- Work instructions -
Exact copies of the lines from the one with "Lower bet with minus BET button" through the last line of the entries, and no pictures, make up the answer.

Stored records

-- Opening Marker --

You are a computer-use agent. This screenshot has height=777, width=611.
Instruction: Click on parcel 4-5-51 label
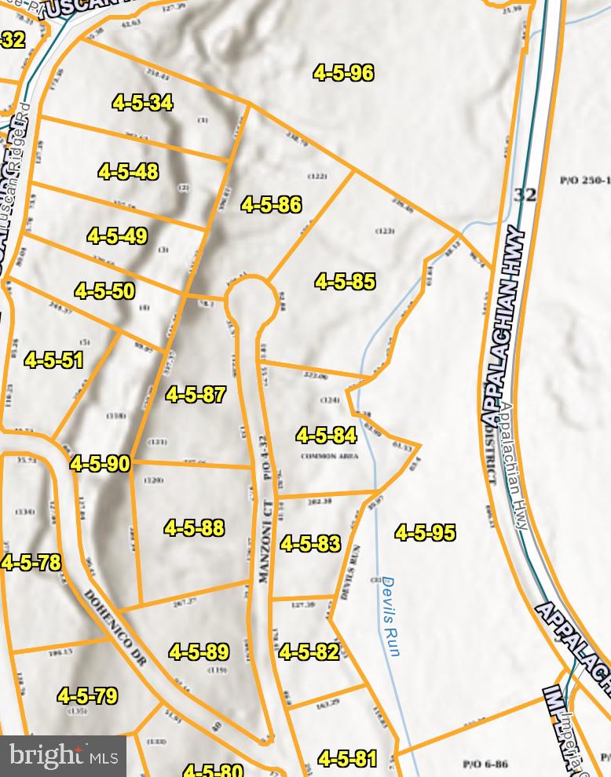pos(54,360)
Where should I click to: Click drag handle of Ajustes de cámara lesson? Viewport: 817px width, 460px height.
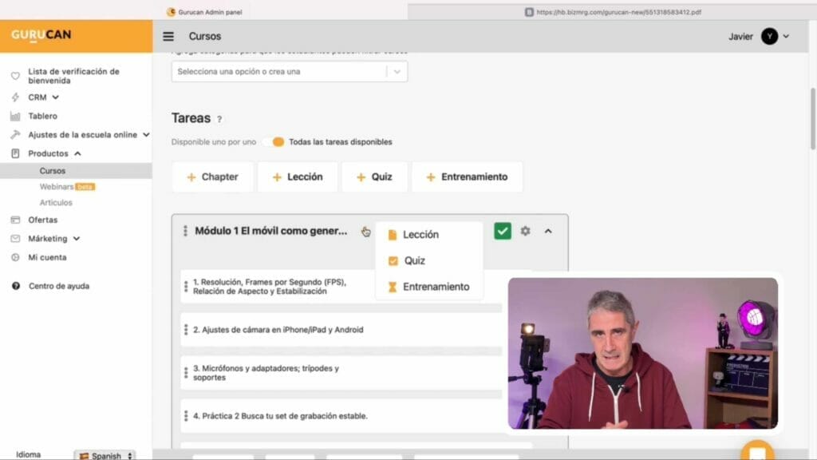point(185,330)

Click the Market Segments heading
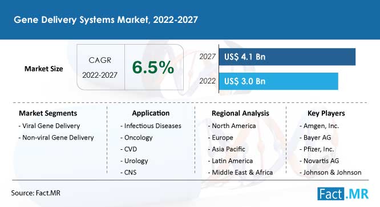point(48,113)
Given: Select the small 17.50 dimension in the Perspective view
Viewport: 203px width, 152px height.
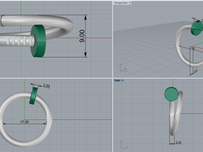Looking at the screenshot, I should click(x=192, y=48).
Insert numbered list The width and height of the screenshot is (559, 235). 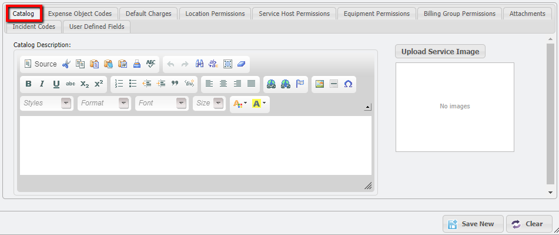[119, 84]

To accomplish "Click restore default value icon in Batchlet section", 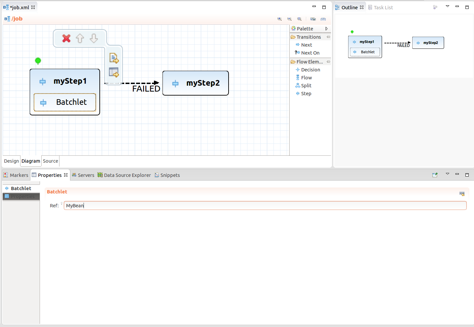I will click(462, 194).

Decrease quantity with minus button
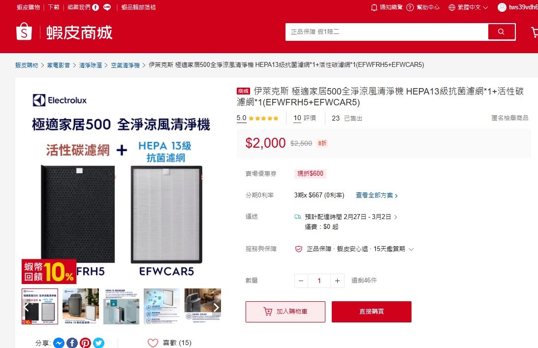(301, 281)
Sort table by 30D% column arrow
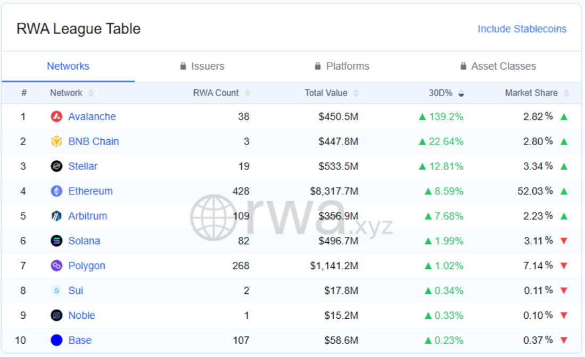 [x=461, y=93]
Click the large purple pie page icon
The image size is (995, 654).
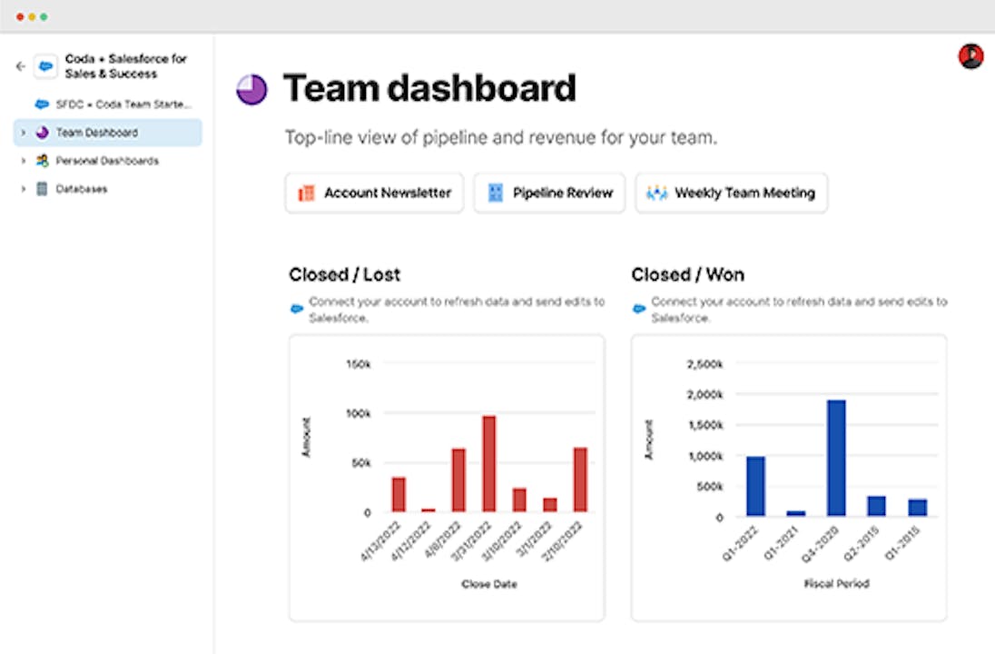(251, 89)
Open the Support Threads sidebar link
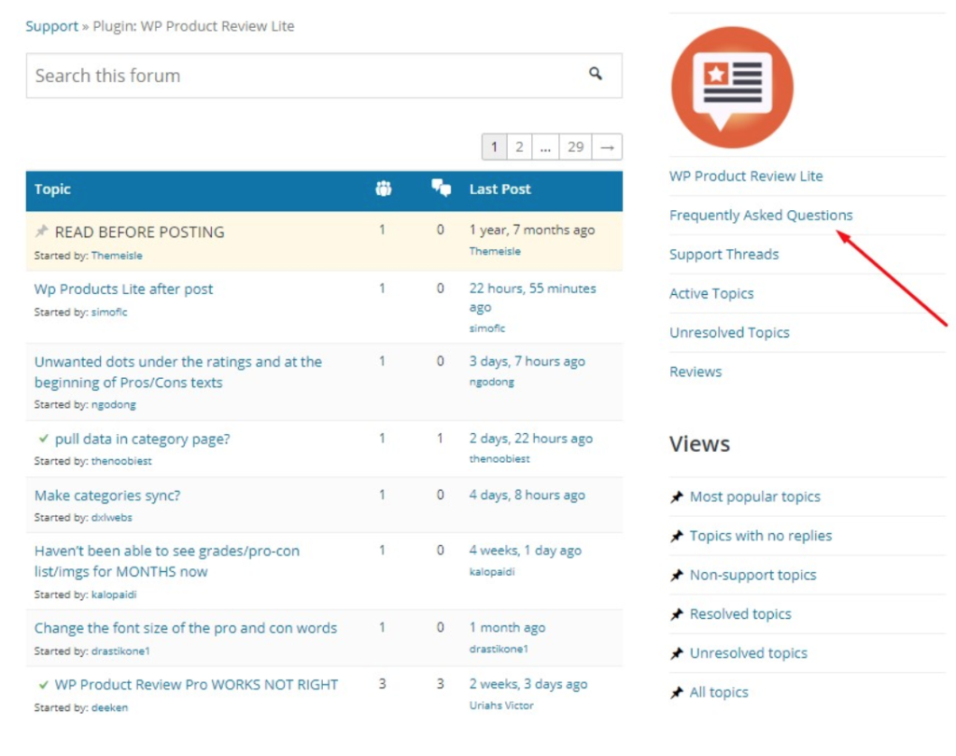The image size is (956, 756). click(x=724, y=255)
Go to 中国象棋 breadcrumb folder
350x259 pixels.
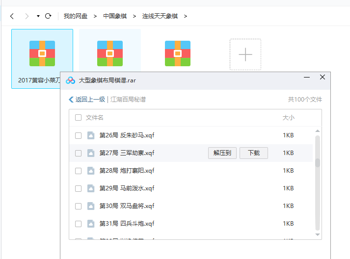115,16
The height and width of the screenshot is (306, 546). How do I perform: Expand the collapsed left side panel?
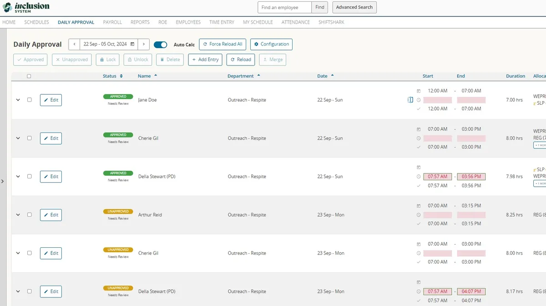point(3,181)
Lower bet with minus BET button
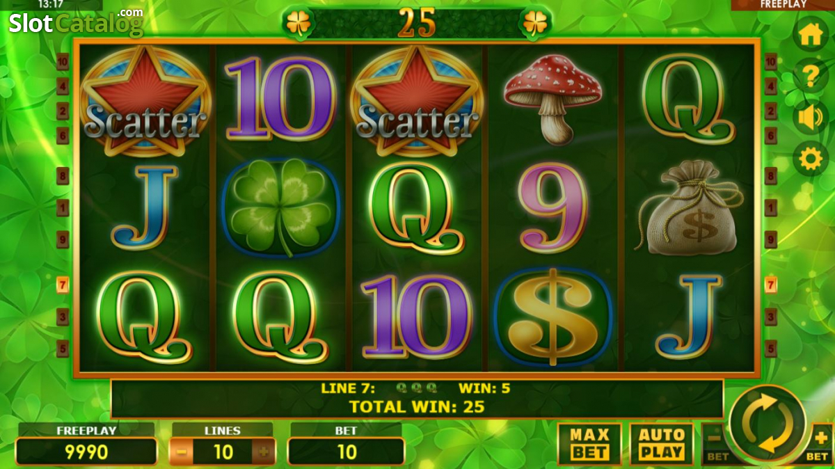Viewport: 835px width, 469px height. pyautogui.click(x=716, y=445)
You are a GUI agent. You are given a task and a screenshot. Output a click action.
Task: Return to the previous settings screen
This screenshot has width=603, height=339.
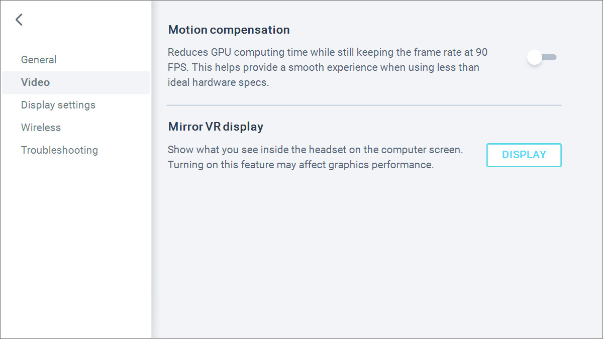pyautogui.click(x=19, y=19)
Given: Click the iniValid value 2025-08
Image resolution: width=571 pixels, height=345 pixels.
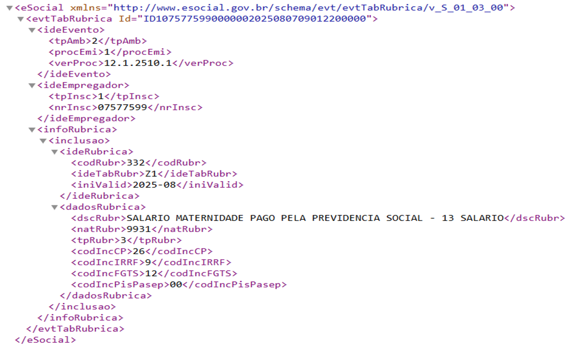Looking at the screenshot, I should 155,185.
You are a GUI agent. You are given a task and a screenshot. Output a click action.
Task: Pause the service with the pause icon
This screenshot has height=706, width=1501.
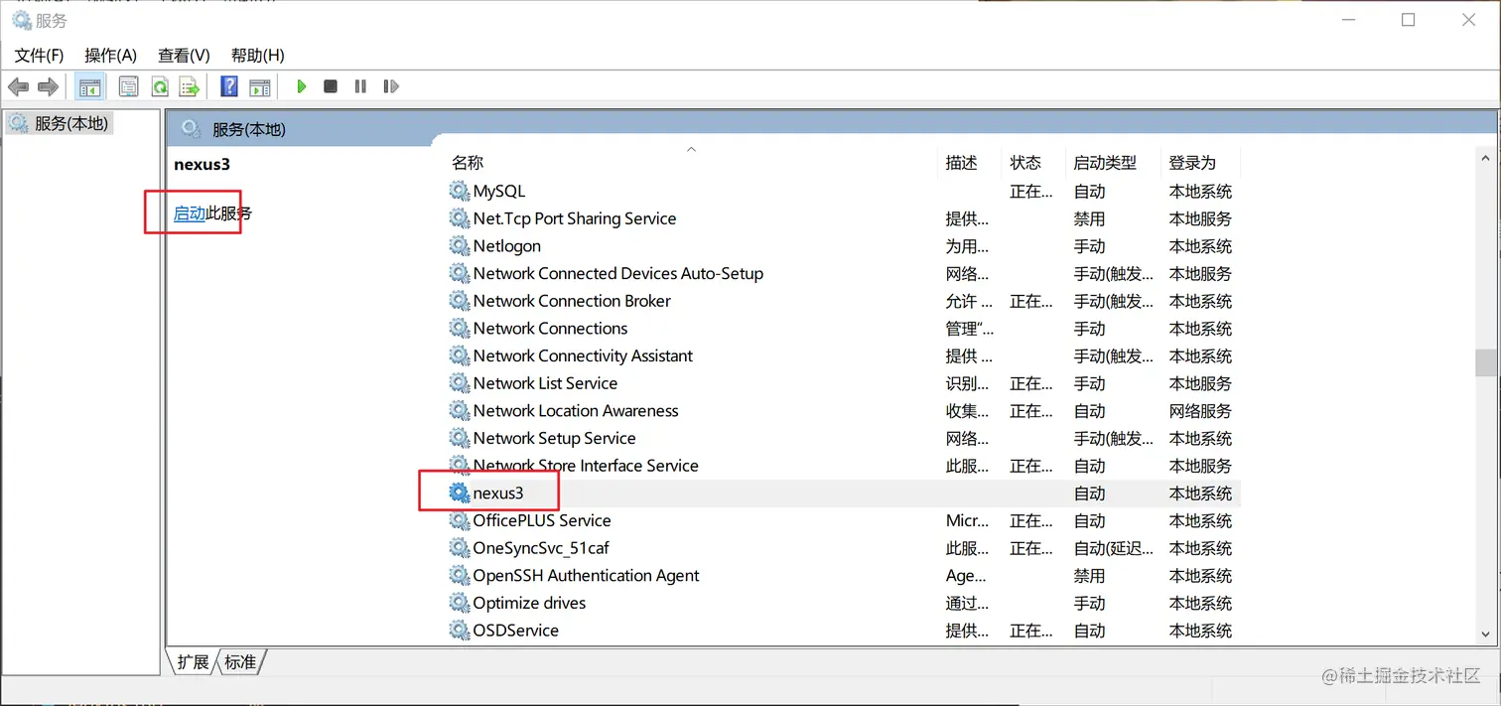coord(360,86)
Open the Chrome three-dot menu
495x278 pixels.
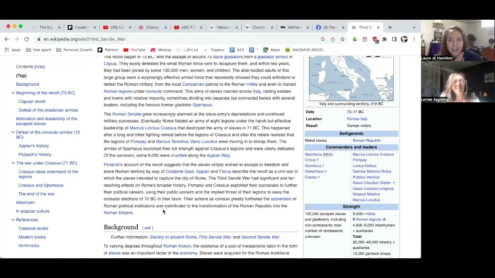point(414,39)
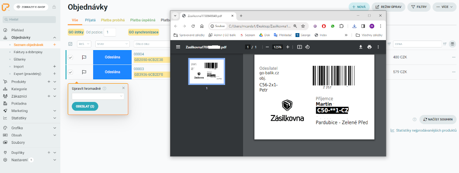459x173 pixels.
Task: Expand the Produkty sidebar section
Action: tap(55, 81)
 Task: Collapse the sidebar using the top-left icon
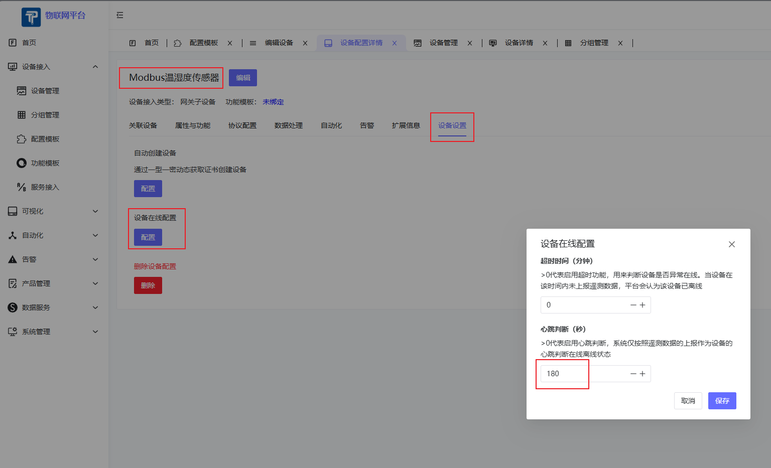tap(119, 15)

-- Closing Marker --

- Exercise solution -
Lower bet with minus BET button
Viewport: 835px width, 469px height. pyautogui.click(x=716, y=445)
You are a GUI agent. You are given a task and a screenshot. Output a click action.
Task: Return to the previous settings screen
This screenshot has width=603, height=339.
pyautogui.click(x=19, y=19)
Given: Click the iniValid value 2025-08
Image resolution: width=571 pixels, height=345 pixels.
Looking at the screenshot, I should 155,185.
You are a GUI agent. You are given a task and a screenshot. Output a click action.
Task: Pause the service with the pause icon
This screenshot has height=706, width=1501.
coord(360,86)
Open the Chrome three-dot menu
495x278 pixels.
point(414,39)
459x173 pixels.
Task: Expand the Produkty sidebar section
Action: tap(55, 81)
 Task: Collapse the sidebar using the top-left icon
tap(119, 15)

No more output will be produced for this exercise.